Validation procedures for dry roasting involve placing inoculated nuts into “socks” that are introduced into the raw end of the roaster and capturing the socks at the roaster output. Enumerating the surrogate before and after roasting allows for the calculation of the log reduction. Historically, introduction of the socks at the raw end has been executed after the roaster is fully loaded, that is, after the heating zones (typically two or three) have a full bed of nuts and has thus, have established an operational condition of heated air flow. The question remains, however, as to the leading edge and trailing edge of the nuts in the roasting process, that is, those nuts that are exposed to the heated air when the belt traveling through the roaster is not completely loaded. The heated air will travel differently in the heating zones when portions of the belt are not fully covered in nuts. Heating performance, and thus, the log reduction of salmonellae, will be different under these conditions.

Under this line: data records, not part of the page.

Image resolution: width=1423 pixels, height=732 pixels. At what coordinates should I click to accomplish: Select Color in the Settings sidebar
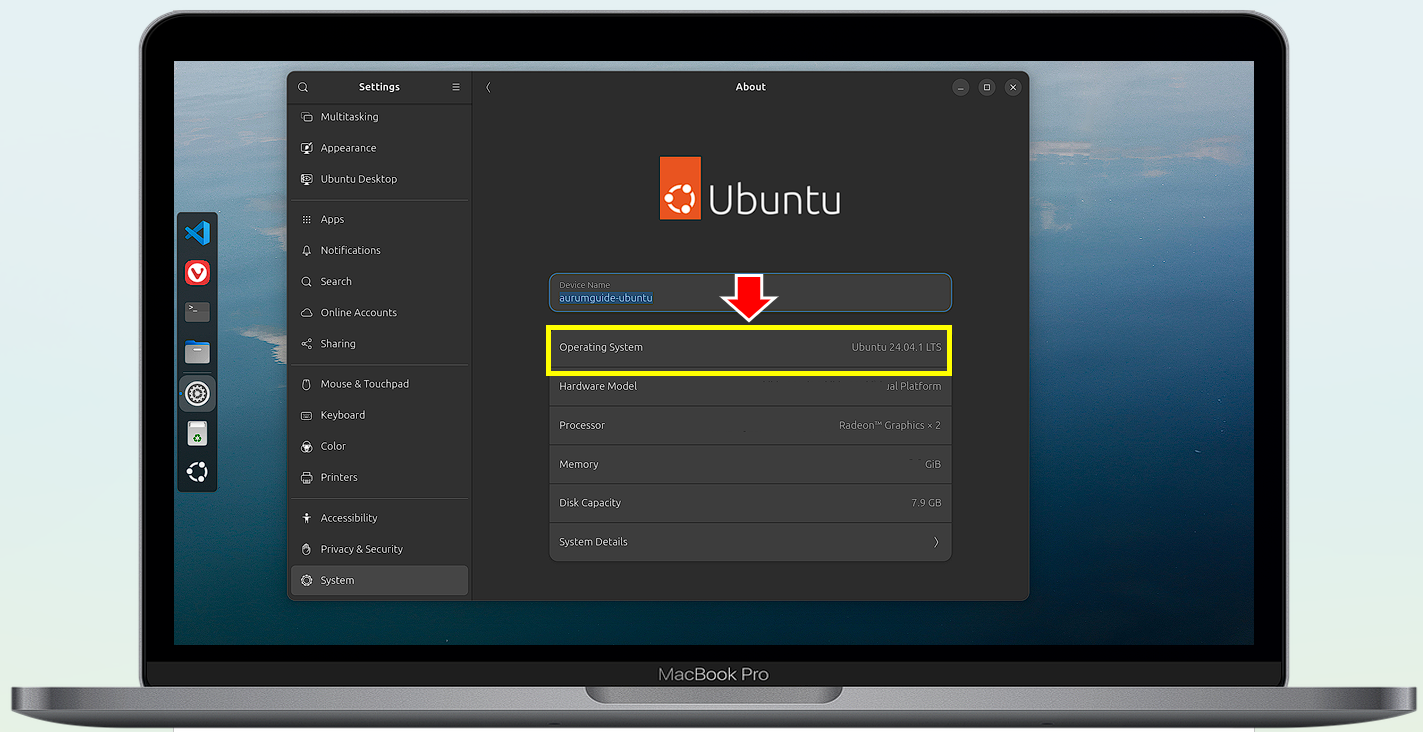333,446
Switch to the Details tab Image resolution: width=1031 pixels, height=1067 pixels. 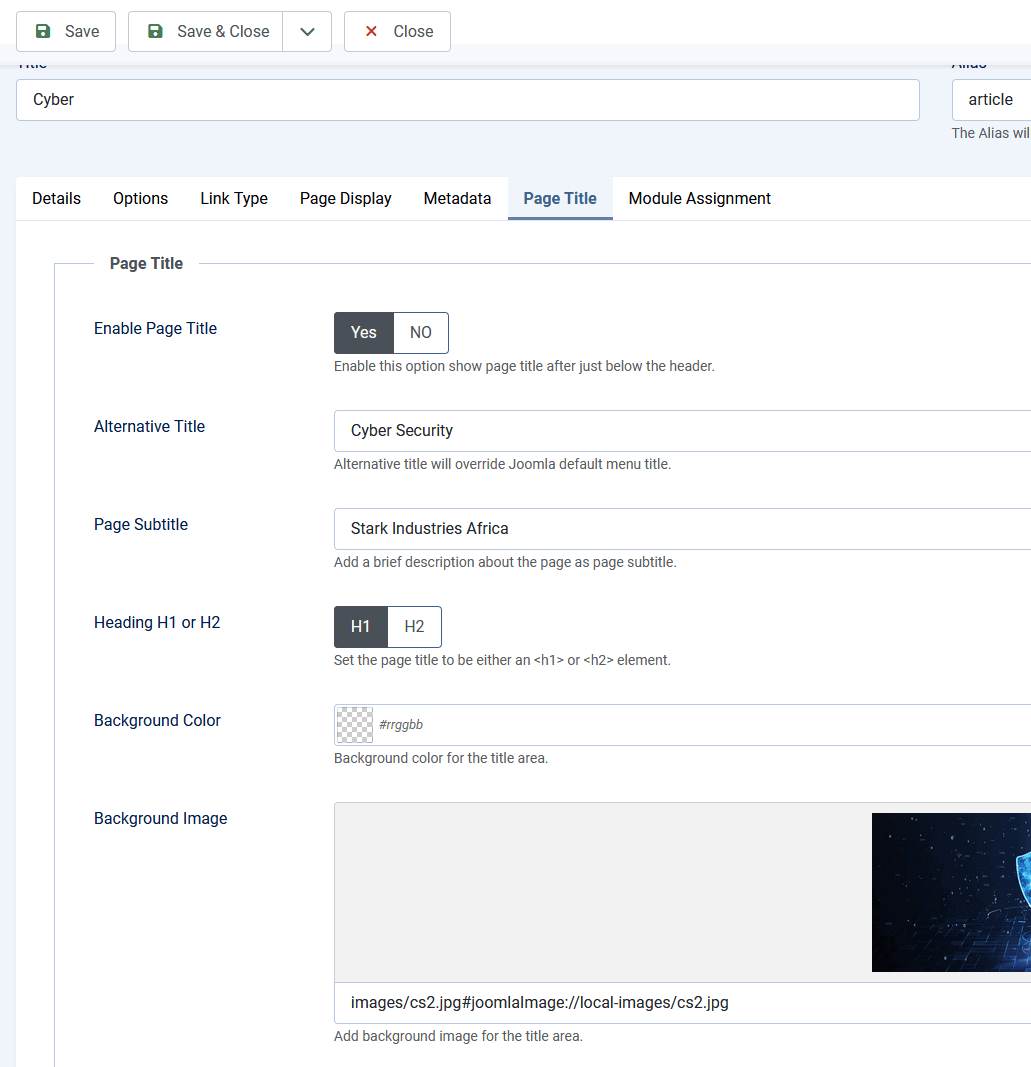tap(55, 198)
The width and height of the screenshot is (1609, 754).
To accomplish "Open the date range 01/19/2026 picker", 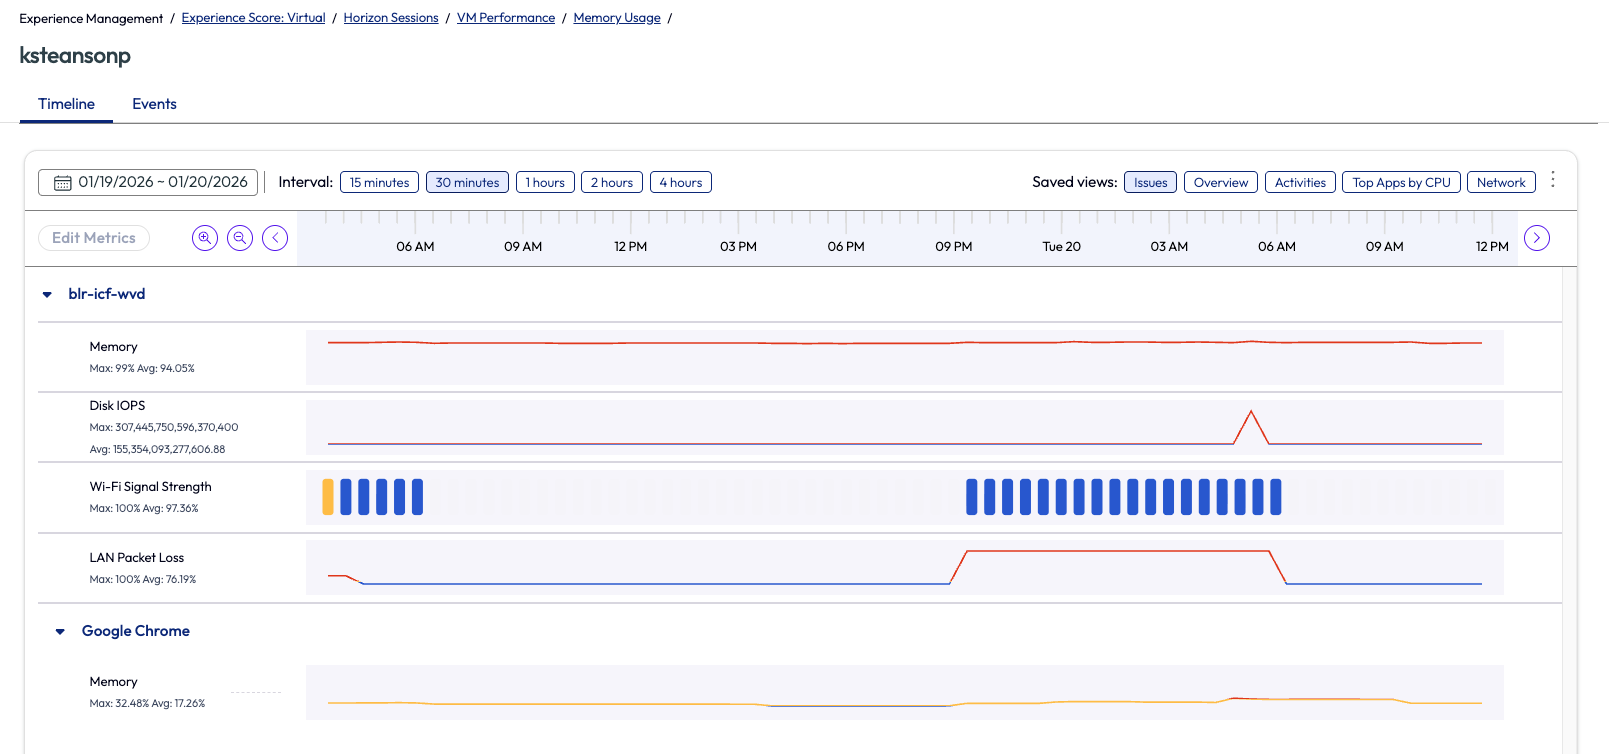I will [162, 183].
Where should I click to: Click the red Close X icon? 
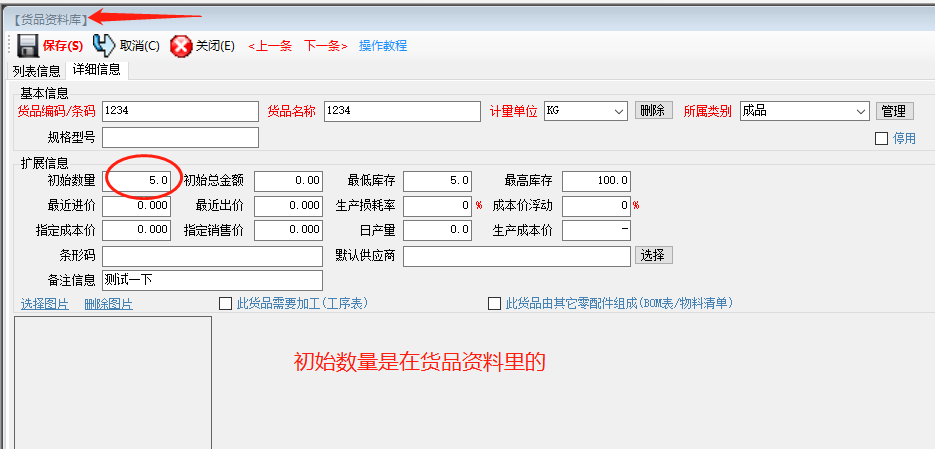181,46
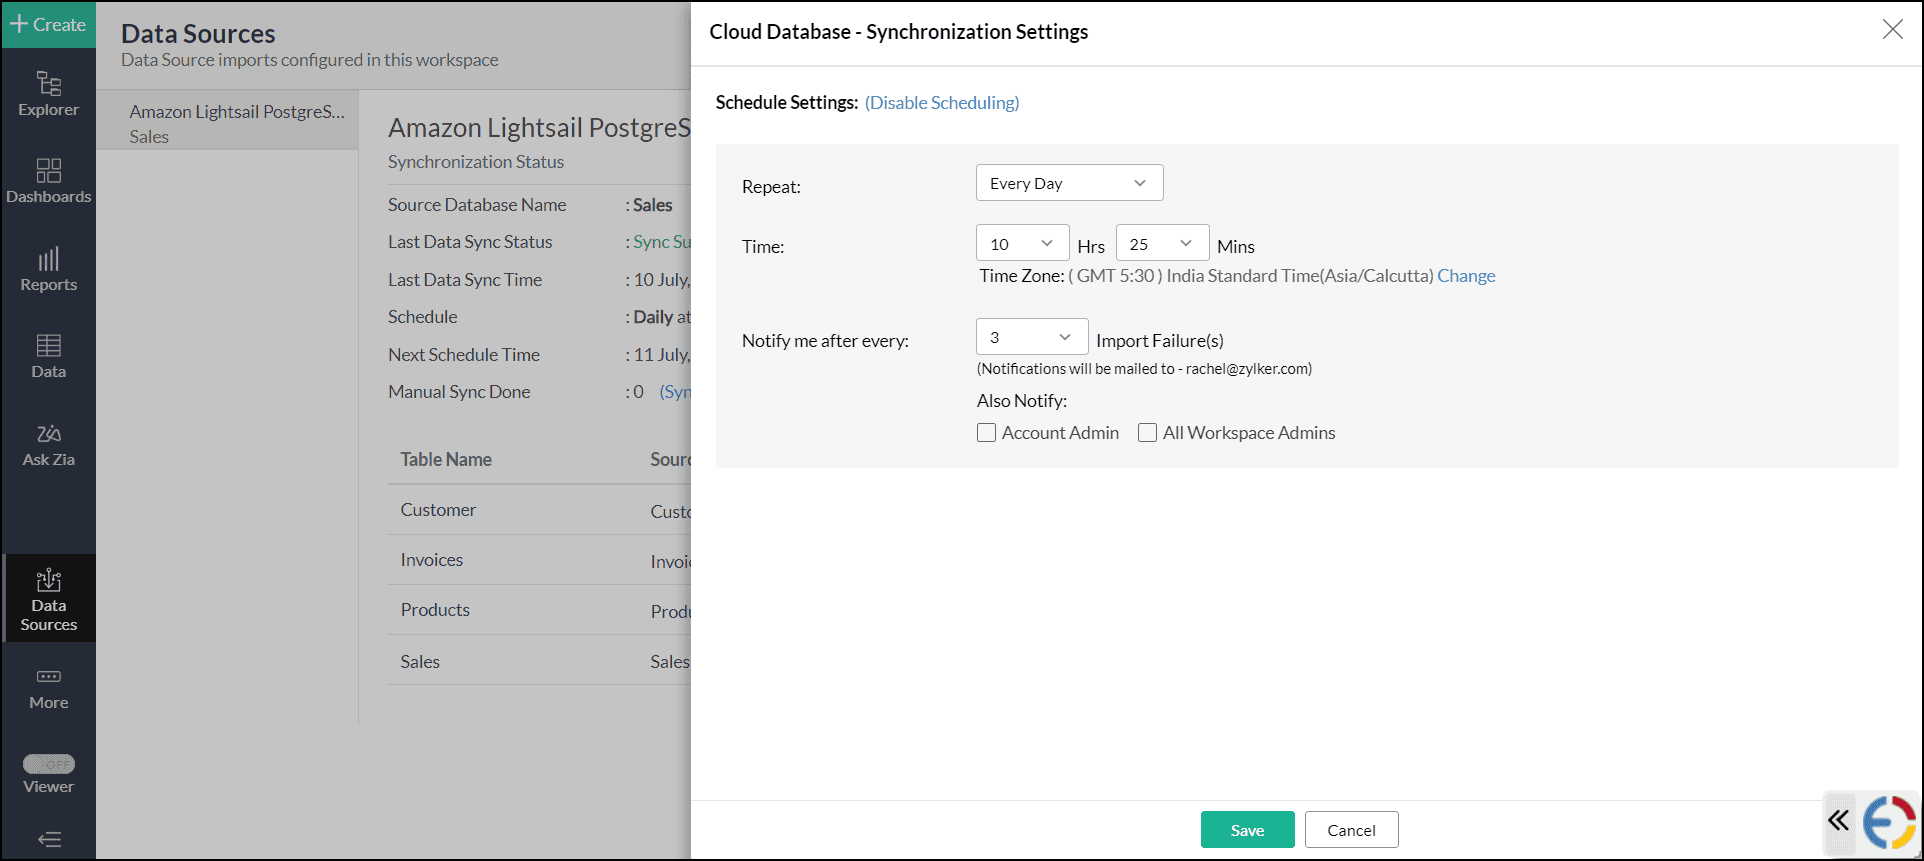This screenshot has width=1924, height=861.
Task: Collapse the sidebar using bottom icon
Action: tap(48, 839)
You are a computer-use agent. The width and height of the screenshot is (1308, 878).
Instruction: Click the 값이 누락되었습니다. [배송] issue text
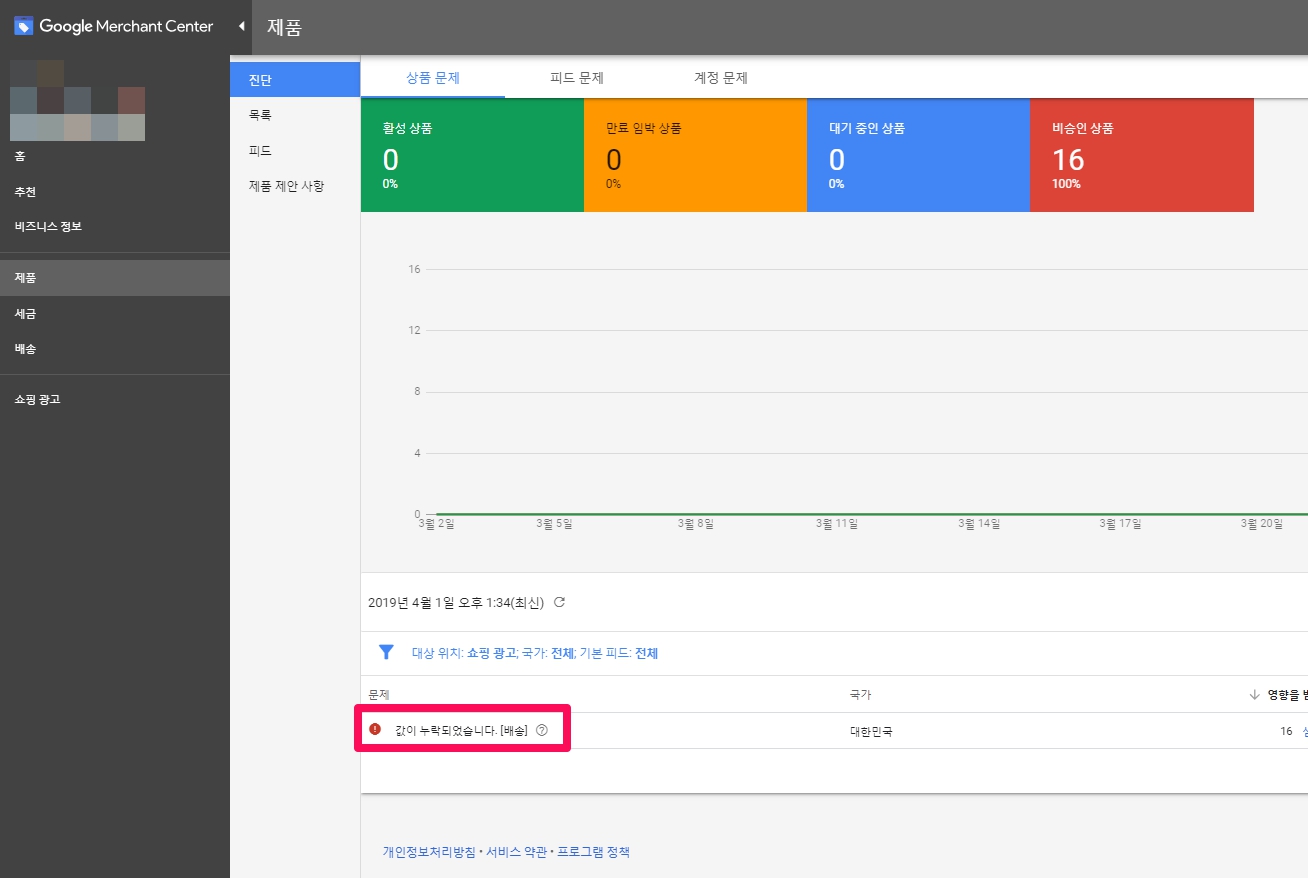point(460,731)
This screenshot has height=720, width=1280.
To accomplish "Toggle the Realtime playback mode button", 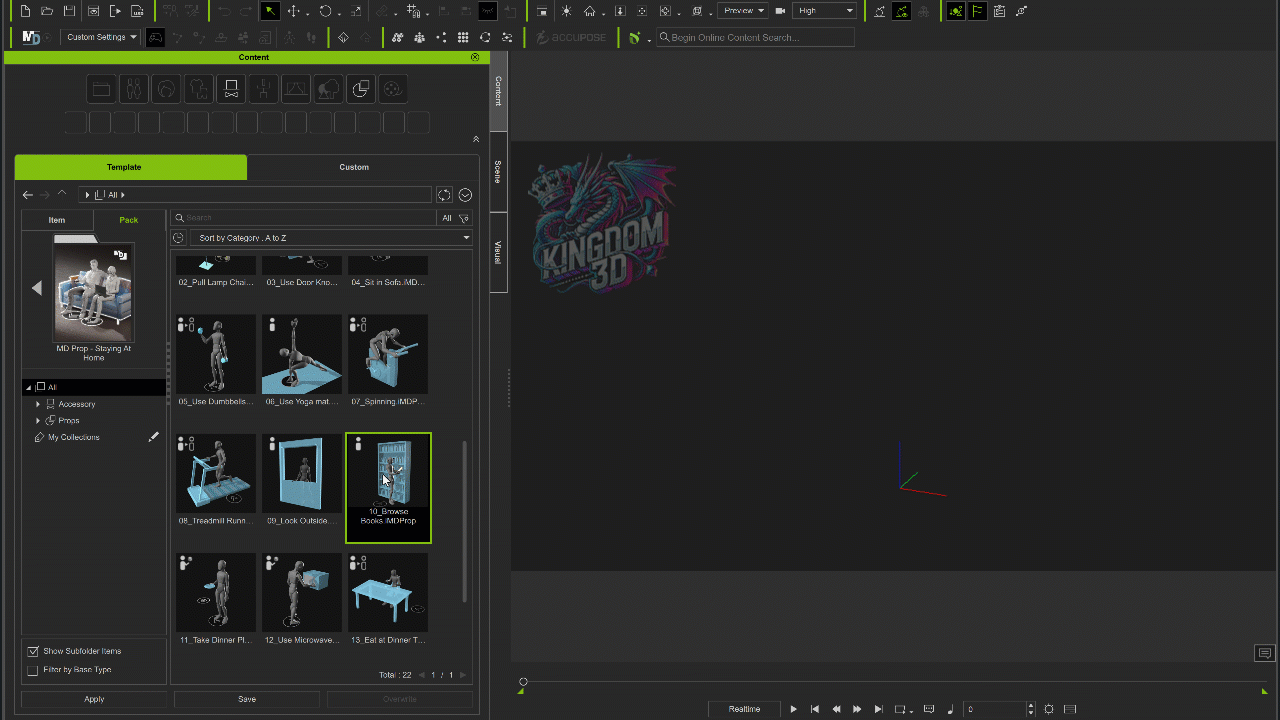I will (744, 709).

Experience has shown that socks should be placed in the leading and trailing edges of nuts to validate the lethality under these less-than-optimal heating conditions. Adjustments to bed depth and belt speed during the time it takes to fully load the belt in the heating zones may be required to ensure adequate lethality is achieved. Once the belt is fully loaded, bed depths may be increased and belt speed may be increased. Without taking into account the leading and trailing edges of the roasting process, the lethality during these periods of time likely will be over-estimated.
The likelihood that raw nuts will be uniformly contaminated at concentrations near 100.000/gram is highly unlikely. Thus, the safety of dry roasting processes that have been validated without consideration of the leading and trailing edge is likely adequate. However, validating the lethality during the time that the roaster is not fully loaded is recommended to fully understand the safety of the dry roasting process.